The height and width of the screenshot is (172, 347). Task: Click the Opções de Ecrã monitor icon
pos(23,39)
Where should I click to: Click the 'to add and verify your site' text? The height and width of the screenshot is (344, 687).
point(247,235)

::::::::

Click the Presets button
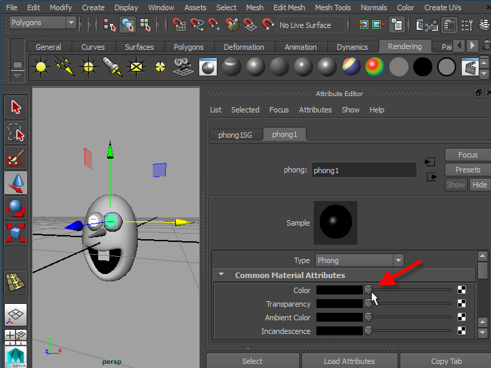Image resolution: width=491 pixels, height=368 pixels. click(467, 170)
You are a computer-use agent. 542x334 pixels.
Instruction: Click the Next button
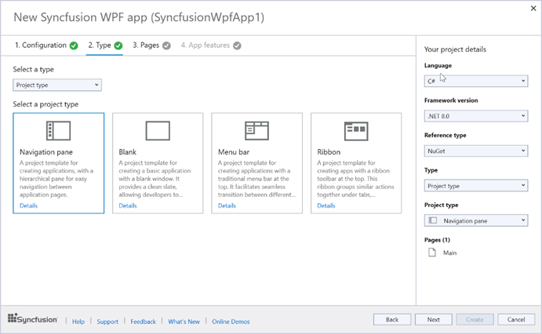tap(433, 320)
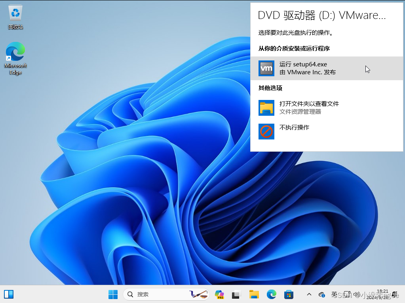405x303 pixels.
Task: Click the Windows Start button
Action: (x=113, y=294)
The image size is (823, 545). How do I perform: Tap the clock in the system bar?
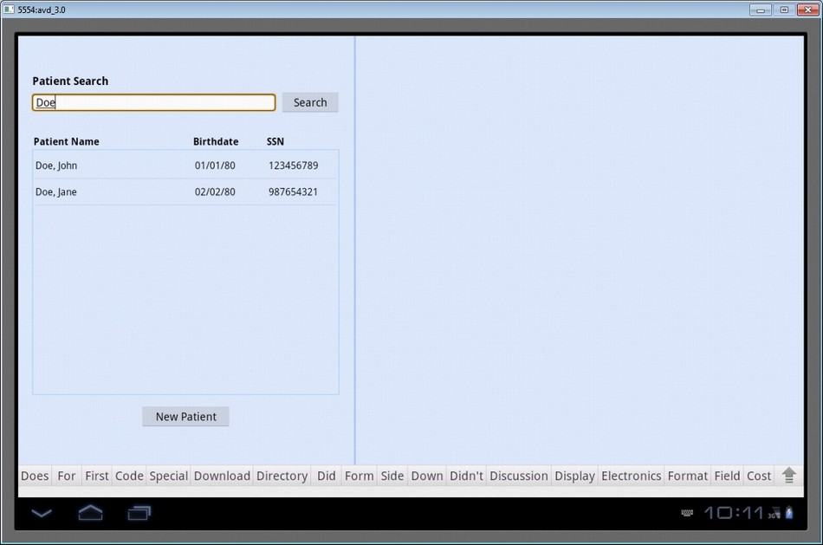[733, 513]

::::::::

_Work to complete:_ Return the lines above from the one with "Click the Presets button" through the one with "You are a computer-use agent. 542x334 pixels.", verbatim and nothing else. Omit every picture.

_Response to this exercise:_
Click the Presets button
Image resolution: width=491 pixels, height=368 pixels. click(467, 170)
You are a computer-use agent. 542x334 pixels.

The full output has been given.